Stored dataset items
___
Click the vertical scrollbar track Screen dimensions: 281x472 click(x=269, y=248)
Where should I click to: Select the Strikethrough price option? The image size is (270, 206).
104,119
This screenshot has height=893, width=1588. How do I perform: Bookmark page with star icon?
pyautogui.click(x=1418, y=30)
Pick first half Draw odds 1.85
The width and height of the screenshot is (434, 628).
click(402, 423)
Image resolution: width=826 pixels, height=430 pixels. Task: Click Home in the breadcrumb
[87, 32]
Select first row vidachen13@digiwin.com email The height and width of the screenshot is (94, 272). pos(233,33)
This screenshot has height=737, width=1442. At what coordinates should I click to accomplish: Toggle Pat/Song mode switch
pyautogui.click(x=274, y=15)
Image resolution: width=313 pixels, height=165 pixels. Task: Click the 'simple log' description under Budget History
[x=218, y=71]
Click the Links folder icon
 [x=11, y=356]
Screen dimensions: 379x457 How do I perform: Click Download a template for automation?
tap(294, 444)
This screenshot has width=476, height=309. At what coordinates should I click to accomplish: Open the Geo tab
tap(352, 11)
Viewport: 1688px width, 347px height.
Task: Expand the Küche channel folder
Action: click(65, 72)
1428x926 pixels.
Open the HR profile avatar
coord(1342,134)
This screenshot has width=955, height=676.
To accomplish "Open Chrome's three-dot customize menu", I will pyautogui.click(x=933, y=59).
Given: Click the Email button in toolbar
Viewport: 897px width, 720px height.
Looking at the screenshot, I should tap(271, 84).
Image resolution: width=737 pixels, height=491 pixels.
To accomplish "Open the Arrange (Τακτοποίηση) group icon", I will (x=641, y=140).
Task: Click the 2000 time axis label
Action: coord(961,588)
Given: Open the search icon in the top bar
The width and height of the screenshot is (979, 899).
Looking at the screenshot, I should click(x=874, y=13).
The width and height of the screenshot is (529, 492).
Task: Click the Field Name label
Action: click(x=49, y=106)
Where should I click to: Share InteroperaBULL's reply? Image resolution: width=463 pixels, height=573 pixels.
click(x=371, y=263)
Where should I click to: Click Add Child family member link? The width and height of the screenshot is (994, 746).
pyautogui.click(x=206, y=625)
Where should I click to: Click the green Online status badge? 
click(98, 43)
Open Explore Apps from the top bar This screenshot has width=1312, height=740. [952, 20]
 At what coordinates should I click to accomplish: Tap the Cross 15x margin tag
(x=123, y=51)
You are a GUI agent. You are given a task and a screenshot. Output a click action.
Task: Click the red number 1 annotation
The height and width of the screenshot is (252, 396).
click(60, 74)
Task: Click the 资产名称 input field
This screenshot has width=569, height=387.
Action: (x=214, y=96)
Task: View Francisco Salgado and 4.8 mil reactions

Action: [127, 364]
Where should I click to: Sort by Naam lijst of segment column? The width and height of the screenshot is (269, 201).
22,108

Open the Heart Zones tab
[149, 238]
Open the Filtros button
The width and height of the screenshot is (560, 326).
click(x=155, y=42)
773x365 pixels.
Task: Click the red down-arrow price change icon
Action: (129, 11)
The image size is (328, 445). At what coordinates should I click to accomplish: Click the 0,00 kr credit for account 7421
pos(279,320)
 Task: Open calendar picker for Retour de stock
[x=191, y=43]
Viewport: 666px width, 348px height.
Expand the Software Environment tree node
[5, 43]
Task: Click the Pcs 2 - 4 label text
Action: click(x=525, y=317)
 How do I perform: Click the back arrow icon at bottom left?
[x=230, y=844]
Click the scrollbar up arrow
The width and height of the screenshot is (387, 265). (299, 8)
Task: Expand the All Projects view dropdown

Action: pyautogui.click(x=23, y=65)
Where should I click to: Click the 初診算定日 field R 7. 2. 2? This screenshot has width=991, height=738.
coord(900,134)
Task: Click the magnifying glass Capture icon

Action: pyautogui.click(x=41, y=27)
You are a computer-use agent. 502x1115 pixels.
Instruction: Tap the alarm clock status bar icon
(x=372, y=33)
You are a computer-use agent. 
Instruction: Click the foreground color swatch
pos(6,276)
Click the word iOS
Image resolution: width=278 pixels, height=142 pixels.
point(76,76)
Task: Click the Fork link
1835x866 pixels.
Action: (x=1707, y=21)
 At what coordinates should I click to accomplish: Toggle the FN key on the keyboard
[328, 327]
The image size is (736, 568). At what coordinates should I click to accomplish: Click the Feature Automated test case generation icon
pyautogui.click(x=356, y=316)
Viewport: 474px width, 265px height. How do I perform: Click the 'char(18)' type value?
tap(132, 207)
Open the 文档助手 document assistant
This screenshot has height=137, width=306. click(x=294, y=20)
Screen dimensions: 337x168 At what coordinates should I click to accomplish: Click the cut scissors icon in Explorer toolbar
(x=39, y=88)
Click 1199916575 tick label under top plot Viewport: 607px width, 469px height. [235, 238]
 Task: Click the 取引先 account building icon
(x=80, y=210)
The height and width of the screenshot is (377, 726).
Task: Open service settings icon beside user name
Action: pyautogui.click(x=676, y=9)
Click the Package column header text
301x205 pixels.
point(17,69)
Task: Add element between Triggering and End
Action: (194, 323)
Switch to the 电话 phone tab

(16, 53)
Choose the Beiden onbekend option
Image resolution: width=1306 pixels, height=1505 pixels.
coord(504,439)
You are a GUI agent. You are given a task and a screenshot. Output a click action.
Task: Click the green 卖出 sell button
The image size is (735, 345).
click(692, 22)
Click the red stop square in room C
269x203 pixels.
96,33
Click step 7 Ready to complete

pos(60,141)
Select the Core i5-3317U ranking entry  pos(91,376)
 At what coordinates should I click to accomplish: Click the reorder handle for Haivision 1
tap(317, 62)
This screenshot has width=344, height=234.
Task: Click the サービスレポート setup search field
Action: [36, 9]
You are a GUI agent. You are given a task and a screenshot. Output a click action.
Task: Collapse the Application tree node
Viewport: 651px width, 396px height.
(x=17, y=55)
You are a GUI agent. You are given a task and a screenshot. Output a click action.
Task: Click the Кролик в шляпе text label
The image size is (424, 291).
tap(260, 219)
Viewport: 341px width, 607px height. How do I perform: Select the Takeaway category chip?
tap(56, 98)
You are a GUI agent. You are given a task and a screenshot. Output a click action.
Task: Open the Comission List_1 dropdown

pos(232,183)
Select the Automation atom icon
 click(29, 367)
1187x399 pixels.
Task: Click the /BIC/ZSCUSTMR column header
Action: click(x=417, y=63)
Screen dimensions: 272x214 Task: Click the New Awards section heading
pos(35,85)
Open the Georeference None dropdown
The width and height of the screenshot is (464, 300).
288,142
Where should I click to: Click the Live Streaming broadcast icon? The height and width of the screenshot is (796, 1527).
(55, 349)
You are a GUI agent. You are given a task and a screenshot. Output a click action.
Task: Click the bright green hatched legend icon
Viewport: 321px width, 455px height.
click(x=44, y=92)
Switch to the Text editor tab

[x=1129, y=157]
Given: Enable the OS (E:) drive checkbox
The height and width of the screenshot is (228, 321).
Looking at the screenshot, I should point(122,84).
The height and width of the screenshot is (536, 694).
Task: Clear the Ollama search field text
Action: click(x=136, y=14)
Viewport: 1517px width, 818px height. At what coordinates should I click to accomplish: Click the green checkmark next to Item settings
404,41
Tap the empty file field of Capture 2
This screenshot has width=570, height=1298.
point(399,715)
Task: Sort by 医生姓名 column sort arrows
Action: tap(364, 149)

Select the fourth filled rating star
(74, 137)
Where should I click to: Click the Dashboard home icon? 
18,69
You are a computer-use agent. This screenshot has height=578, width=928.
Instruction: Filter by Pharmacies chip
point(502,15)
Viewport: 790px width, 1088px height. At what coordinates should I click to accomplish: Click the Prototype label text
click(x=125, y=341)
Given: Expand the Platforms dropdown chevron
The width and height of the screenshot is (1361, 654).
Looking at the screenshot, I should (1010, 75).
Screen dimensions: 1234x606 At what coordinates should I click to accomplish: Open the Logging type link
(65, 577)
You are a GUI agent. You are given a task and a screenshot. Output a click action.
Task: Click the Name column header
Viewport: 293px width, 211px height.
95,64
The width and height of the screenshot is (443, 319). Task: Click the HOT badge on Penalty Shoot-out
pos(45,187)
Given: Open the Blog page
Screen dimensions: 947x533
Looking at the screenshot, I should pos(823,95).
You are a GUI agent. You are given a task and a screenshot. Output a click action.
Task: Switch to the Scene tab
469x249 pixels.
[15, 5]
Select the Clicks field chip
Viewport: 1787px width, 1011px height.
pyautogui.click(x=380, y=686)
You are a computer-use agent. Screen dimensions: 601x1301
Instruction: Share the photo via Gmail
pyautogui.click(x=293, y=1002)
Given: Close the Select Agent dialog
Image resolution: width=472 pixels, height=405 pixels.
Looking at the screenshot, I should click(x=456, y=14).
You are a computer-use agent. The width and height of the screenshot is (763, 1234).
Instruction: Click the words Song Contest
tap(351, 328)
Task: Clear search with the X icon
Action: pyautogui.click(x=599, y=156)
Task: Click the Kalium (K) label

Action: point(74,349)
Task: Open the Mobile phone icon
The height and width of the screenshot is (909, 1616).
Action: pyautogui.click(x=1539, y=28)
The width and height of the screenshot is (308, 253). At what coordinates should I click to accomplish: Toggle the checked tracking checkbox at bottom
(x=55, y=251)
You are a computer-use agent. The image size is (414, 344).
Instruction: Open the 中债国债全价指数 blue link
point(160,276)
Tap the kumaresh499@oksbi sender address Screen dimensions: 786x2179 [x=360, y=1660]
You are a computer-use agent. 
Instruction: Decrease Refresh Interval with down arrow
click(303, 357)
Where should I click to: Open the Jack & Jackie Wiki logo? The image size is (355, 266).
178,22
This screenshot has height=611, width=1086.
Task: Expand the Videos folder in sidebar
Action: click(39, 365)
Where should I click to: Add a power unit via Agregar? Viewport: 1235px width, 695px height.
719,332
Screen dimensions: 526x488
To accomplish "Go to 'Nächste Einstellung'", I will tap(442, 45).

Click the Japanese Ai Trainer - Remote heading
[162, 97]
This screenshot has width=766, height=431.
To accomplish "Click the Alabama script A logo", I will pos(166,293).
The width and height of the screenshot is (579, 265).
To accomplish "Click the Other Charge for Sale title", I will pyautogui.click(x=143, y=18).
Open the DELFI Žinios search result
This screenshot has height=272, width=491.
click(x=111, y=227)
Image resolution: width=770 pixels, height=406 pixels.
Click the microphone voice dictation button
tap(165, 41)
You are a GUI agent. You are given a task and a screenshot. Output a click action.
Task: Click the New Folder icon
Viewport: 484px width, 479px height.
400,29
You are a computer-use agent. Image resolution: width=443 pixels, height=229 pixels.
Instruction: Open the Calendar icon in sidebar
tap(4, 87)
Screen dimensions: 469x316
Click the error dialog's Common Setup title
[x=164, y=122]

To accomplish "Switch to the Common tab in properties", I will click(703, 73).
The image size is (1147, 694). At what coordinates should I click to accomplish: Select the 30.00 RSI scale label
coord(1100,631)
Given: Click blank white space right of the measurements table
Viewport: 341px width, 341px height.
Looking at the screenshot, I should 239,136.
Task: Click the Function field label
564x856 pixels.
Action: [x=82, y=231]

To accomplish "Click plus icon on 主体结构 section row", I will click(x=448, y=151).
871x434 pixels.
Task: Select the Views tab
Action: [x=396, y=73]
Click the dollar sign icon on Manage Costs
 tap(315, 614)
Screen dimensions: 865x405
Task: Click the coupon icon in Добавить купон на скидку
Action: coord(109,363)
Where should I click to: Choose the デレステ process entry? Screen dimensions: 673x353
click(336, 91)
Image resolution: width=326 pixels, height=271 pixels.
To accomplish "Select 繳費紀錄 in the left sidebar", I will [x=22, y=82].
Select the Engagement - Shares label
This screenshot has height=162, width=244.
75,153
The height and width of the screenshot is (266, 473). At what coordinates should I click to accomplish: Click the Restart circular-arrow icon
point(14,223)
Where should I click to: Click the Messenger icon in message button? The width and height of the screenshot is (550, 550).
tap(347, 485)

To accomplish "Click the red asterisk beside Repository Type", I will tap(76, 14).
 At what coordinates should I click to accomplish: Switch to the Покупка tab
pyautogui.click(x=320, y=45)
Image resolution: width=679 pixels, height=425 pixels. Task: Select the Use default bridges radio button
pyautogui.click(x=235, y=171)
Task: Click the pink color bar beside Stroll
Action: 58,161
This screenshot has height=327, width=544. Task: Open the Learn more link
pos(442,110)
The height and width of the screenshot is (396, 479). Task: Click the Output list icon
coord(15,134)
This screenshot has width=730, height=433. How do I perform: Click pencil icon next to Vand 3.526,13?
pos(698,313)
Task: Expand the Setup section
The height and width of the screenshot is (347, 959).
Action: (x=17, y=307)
___
Collect each line of the material above that contains the string "Toggle". Uppercase and lowercase letters count as different.

This screenshot has height=737, width=1442. At what coordinates should I click to accomplish: Toggle Pat/Song mode switch
 At what coordinates should I click to accomplish: Toggle the FN key on the keyboard
The width and height of the screenshot is (308, 253). At what coordinates should I click to accomplish: Toggle the checked tracking checkbox at bottom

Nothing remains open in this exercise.